*Problem requirements*: Below are the records; output them exactly from the first line through the line with "Activate the Via placement tool", stopping there.

*** Block opens ***

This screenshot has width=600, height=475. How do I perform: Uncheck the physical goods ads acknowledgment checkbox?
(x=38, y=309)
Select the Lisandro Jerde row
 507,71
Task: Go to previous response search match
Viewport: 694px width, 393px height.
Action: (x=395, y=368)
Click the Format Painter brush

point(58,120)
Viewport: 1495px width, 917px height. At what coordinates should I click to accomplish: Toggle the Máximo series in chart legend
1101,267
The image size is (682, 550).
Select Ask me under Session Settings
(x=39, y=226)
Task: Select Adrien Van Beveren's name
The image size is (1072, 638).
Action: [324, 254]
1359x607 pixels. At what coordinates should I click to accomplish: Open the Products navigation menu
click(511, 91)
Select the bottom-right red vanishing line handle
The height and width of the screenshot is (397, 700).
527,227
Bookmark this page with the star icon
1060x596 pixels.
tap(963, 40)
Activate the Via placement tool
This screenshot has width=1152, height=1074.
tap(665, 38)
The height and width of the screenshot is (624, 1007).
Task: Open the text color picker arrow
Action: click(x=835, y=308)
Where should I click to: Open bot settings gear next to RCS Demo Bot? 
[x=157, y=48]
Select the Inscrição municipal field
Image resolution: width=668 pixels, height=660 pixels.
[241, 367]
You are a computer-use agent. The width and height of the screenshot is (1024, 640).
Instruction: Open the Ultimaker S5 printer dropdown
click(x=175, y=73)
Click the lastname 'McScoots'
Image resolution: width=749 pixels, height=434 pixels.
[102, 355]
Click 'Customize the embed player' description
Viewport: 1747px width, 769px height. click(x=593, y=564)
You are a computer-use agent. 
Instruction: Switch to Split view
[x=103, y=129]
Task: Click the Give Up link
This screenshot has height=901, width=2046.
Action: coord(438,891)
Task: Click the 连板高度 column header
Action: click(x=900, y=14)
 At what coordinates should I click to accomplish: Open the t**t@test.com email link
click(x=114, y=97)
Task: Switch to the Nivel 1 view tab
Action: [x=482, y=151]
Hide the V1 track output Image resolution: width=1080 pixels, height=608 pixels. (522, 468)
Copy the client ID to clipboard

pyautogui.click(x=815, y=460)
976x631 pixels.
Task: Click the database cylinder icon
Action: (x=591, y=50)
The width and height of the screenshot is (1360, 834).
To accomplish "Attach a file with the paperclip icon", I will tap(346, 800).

*** Block closes ***

*Written answer*:
This screenshot has width=600, height=475. How do I perform: Uncheck the physical goods ads acknowledgment checkbox?
(x=38, y=309)
Select the Lisandro Jerde row
 507,71
Task: Go to previous response search match
Viewport: 694px width, 393px height.
Action: (x=395, y=368)
Click the Format Painter brush

point(58,120)
Viewport: 1495px width, 917px height. At what coordinates should I click to accomplish: Toggle the Máximo series in chart legend
1101,267
The image size is (682, 550).
Select Ask me under Session Settings
(x=39, y=226)
Task: Select Adrien Van Beveren's name
The image size is (1072, 638).
Action: [324, 254]
1359x607 pixels. At what coordinates should I click to accomplish: Open the Products navigation menu
click(511, 91)
Select the bottom-right red vanishing line handle
The height and width of the screenshot is (397, 700).
527,227
Bookmark this page with the star icon
1060x596 pixels.
tap(963, 40)
Activate the Via placement tool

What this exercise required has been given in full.